Geospatial Foundation Models (GeoFMs) are large-scale AI models trained on diverse Earth observation data to support multiple geospatial tasks. They are transforming how we understand and manage our planet. But as these models grow in complexity and capability, one question becomes critical:
Current efforts face limitations in scope, licensing, reproducibility and usability, hindering adoption and comparison. Today, ahead of the full release, we unveil the first results on GEO-Bench-2 — a benchmark designed to evaluate GeoFMs across diverse tasks and datasets. With GEO-Bench-2 we aim to provide a shared framework that accelerates innovation and collaboration in geospatial AI.
GEO-Bench-2 is more than a dataset collection. It’s a comprehensive evaluation ecosystem built to answer open research questions and guide the next generation of GeoFMs.
We’ve aggregated 19 datasets, organized into 9 subsets, each targeting specific capabilities aligned with critical research challenges. Datasets have been carefully reviewed to have a permissive license and high data quality as well as sub-sampled, if necessary, to decrease computational resources needed for evaluation.
Our protocol ensures fair, comparable, and meaningful evaluations, regardless of model architecture or pre-training strategy. It accounts for both Hyper Parameter Tuning (HPO) and repeated experiments to allow models to adapt to the specific task and account for variability across different runs. This flexibility fosters innovation while maintaining scientific rigor. To ensure an apple-to-apple comparison when aggregating across datasets, the protocol also recommends dataset-wise min-max normalization, as well as the use of bootstrapped interquartile mean to exclude outliers and account for uncertainty.
Following the GEO-Bench-2 protocol, we ran large-scale experiments using TerraTorch with more than 15,000 runs across popular open GeoFMs and compared to latest open Computer Vision approaches (See Table 2) to uncover:
Table 3 shows results using a full finetuning approach. Clay V1, which uses a smaller patch size to retain more information at a higher computational cost, takes the lead in the Core capability, followed by ConvNext-based models. As expected, general computer vision models and those focusing on RGB-only data in pretraining (i.e. DINO V3 and ConvNext) top the <10m resolution and RGB/NIR capabilities. In contrast, EO-specific models such as TerraMind and Prithvi-EO-2.0, pretrained for this type of data, lead in multispectral-dependent tasks. These are critical for applications like agriculture, environmental monitoring, and disaster response, where RGB data alone is often insufficient.
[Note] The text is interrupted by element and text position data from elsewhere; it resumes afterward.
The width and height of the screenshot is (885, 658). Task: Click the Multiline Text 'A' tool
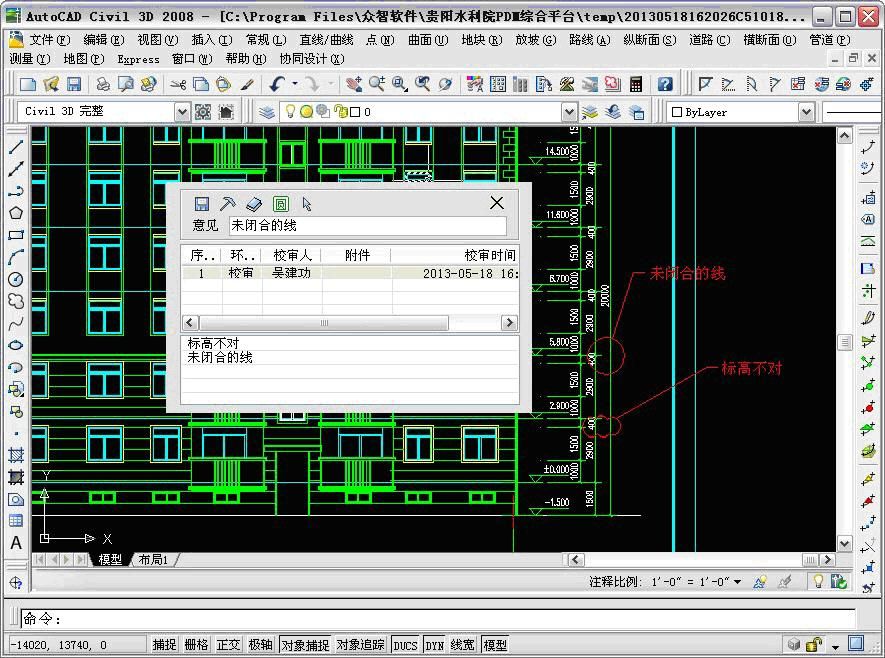coord(16,543)
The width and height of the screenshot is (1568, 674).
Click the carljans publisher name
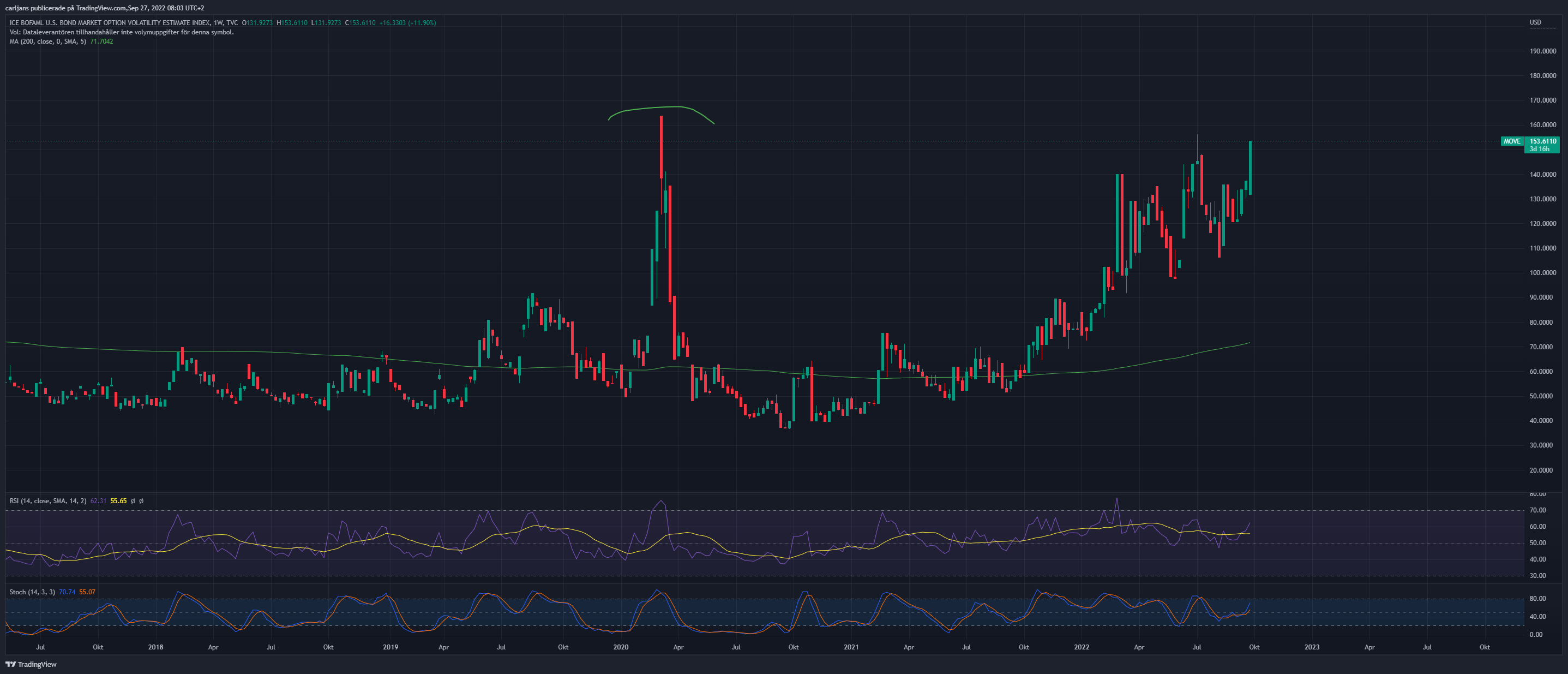[17, 8]
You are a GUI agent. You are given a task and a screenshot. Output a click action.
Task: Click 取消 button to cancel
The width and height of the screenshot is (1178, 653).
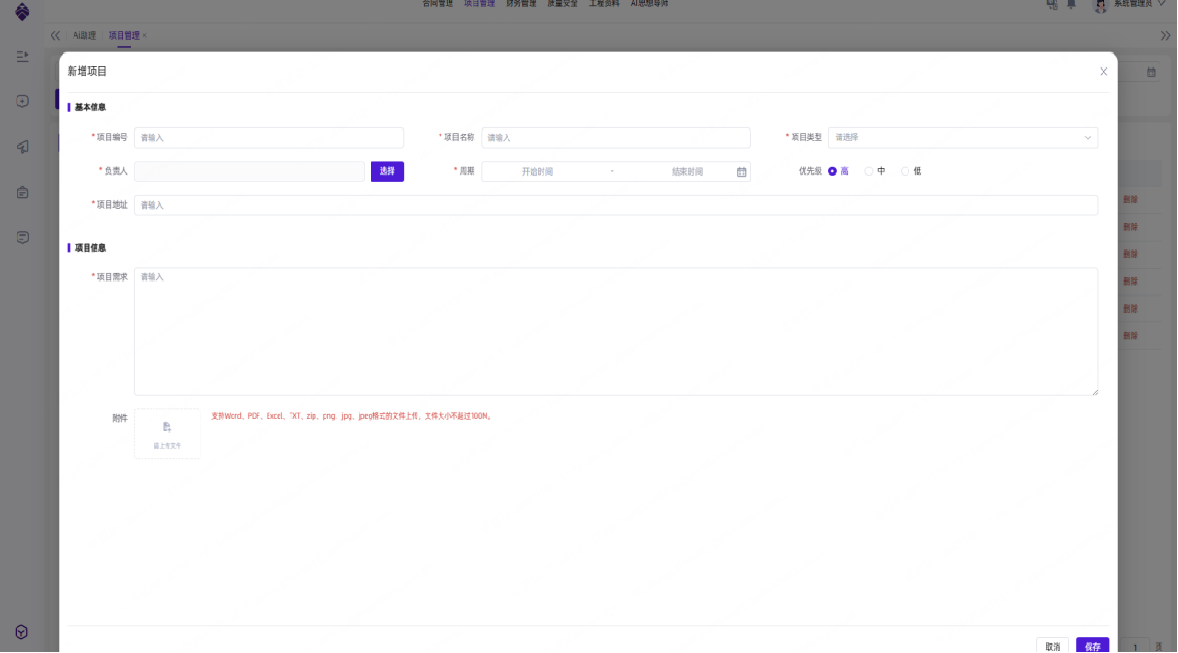pyautogui.click(x=1052, y=646)
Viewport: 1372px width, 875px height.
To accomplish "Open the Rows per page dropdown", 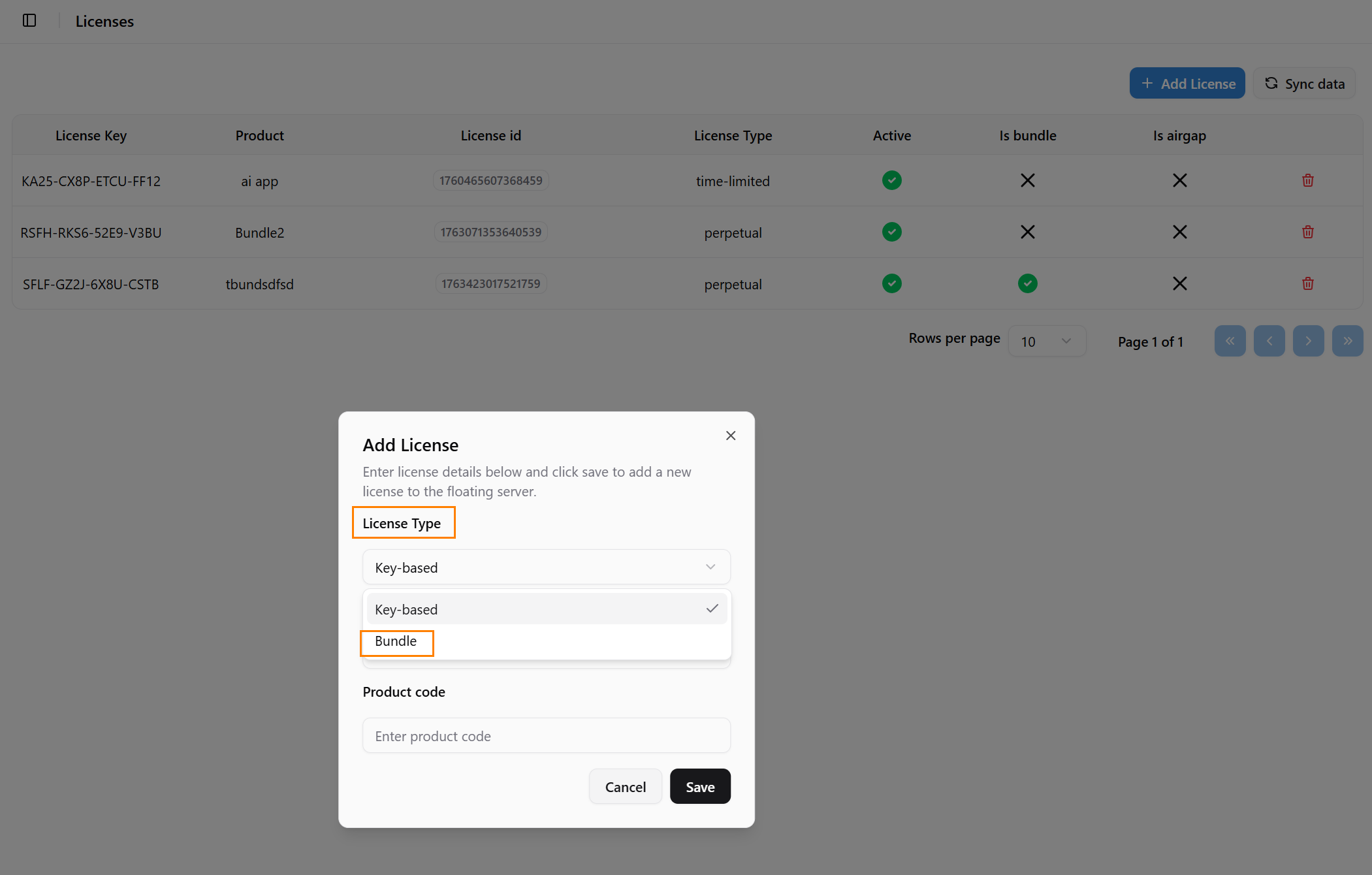I will pos(1046,342).
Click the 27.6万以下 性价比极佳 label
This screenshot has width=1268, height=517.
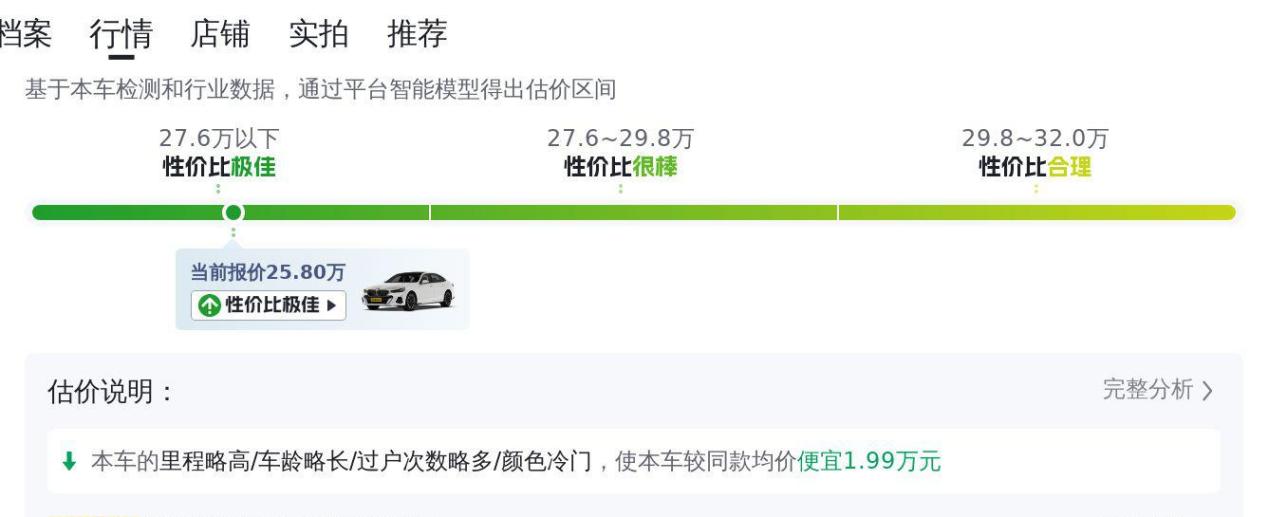[219, 153]
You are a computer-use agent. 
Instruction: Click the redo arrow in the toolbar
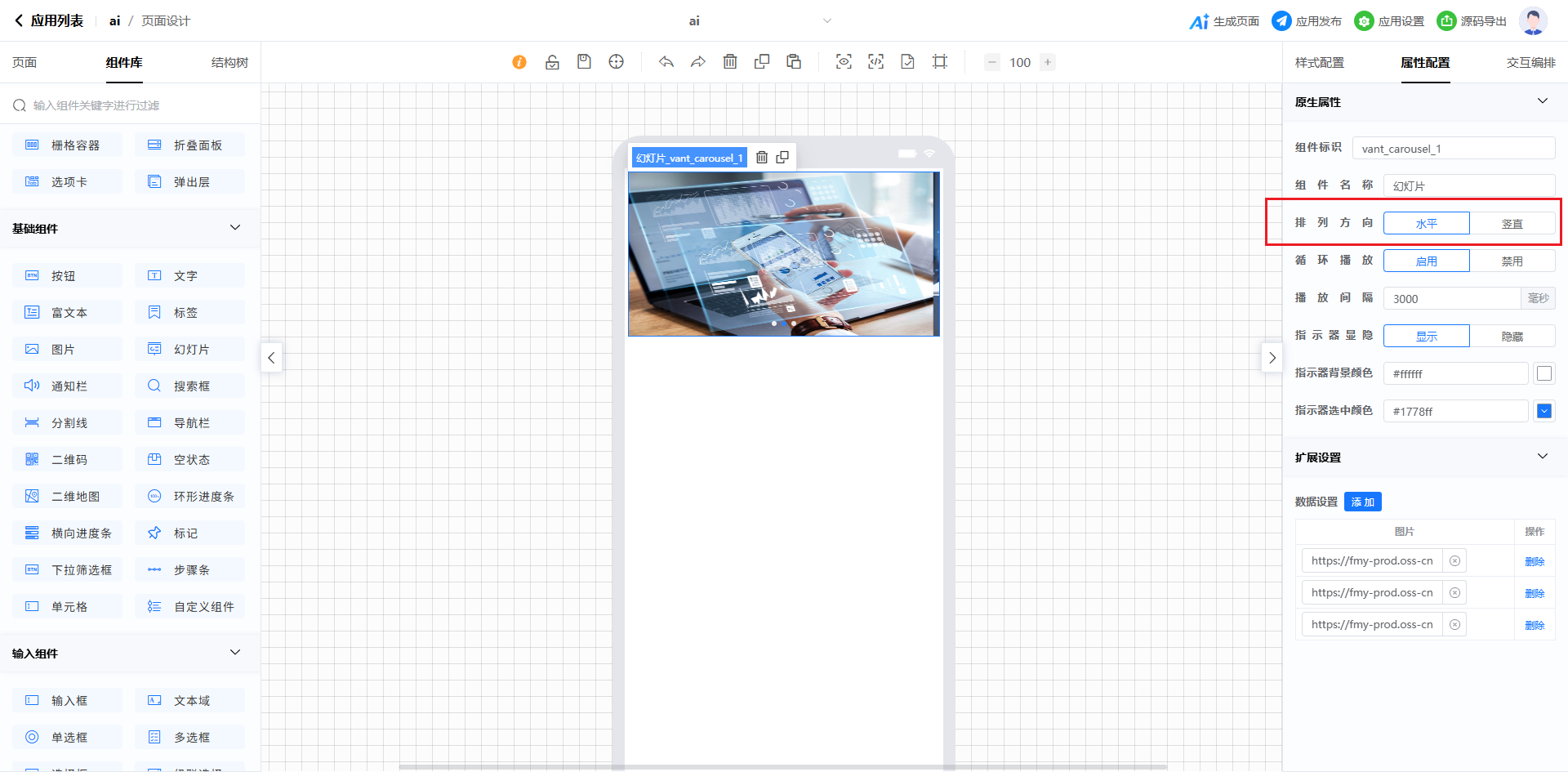point(698,62)
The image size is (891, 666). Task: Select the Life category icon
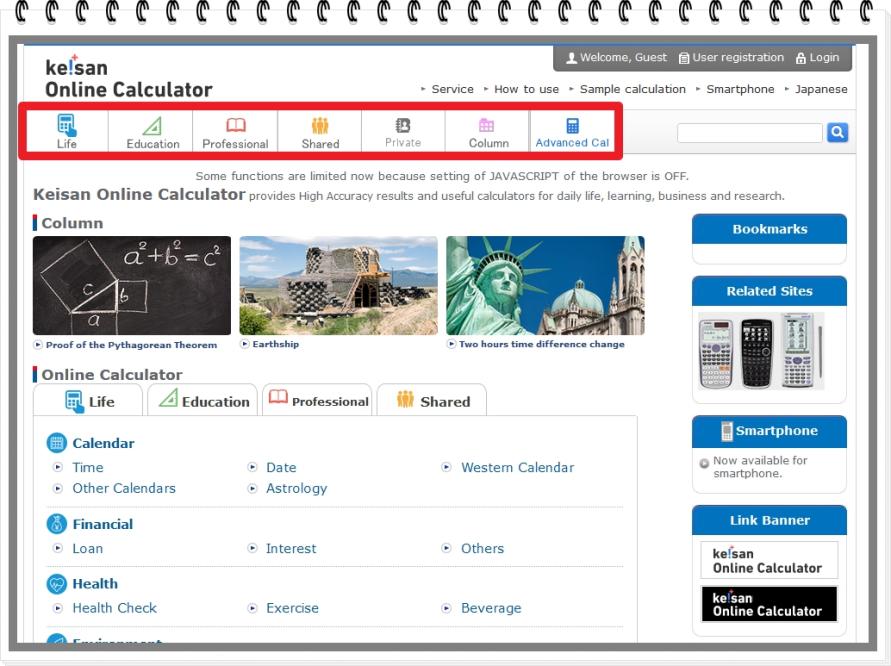click(65, 128)
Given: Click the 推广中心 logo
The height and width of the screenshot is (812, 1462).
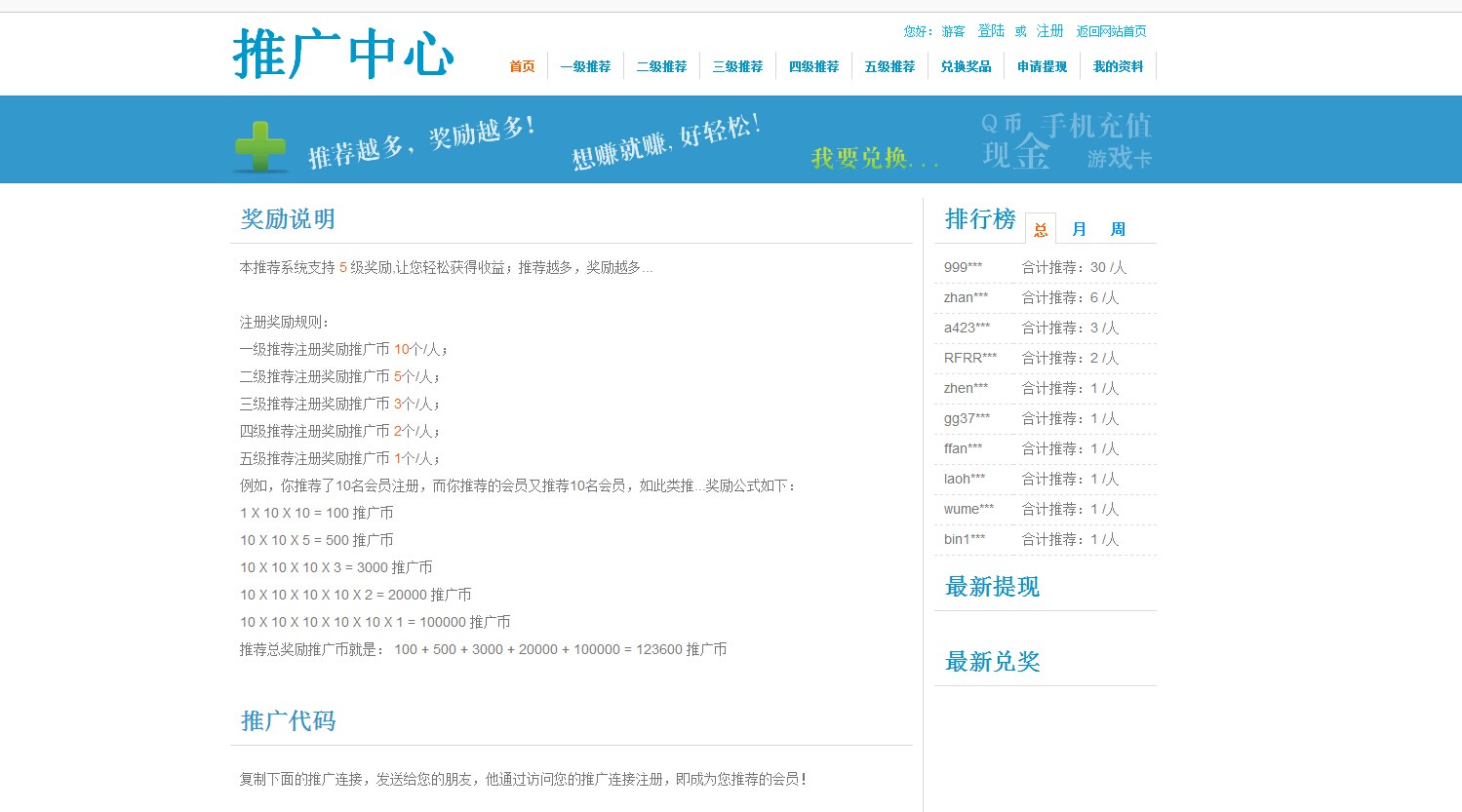Looking at the screenshot, I should point(343,56).
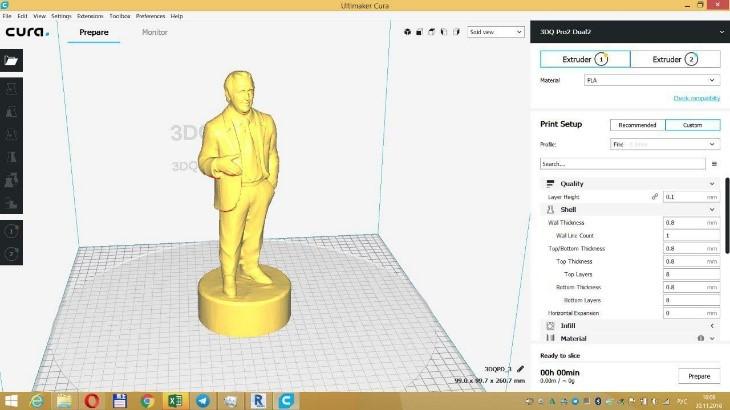Viewport: 730px width, 410px height.
Task: Click the Prepare slice button
Action: [x=699, y=376]
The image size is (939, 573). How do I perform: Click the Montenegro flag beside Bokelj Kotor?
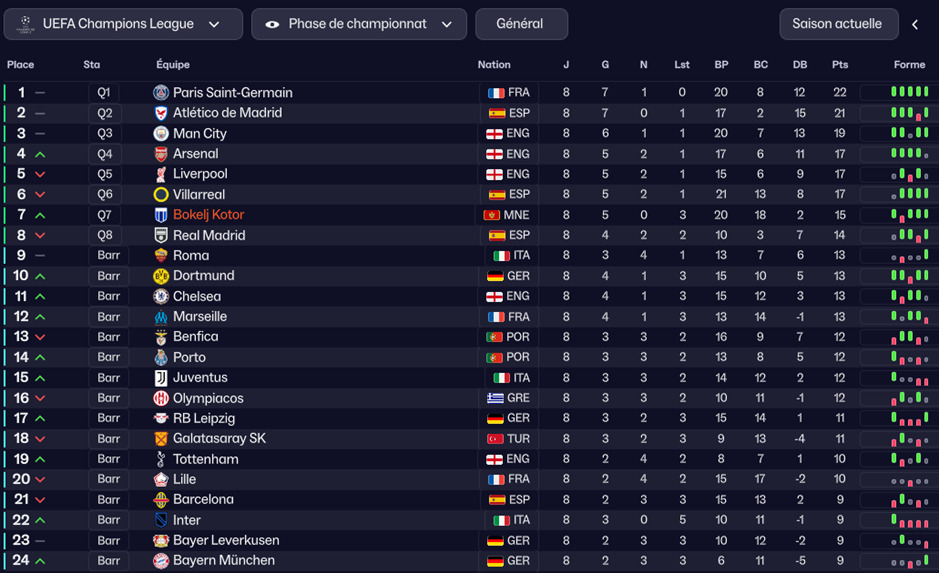tap(492, 215)
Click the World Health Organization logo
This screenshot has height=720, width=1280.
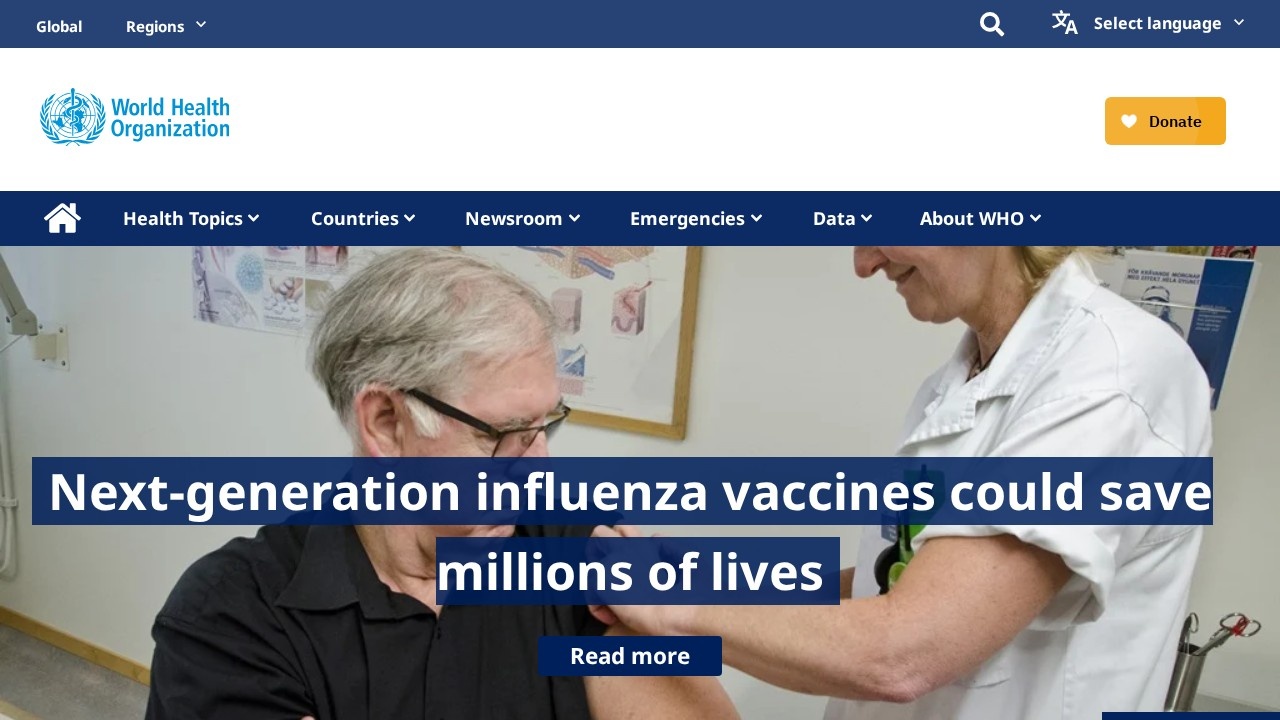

Progress thrives on transparency. Our leaderboard tracks model performance on GEO-Bench-2, enabling the community to benchmark, compare, and improve. The leaderboard allows to dive into specific capabilities and provide settings to explore both full finetuning and frozen encoder approaches.
GEO-Bench-2 comes as its own python package, available on Github with all datasets being stored in TACO format that will be available soon on the AI Alliance Hugging Face page. We built also a strong integration with TerraTorch, the most popular tool to finetune and experiment with GeoFMs. This allows to launch the benchmark, including HPO and repeated experiments, over GEO-Bench-2 datasets with just a simple config. Although this will make experimentation easier, this is not a hard requirement to submit scores to the leaderboard and users can use their favorite tools.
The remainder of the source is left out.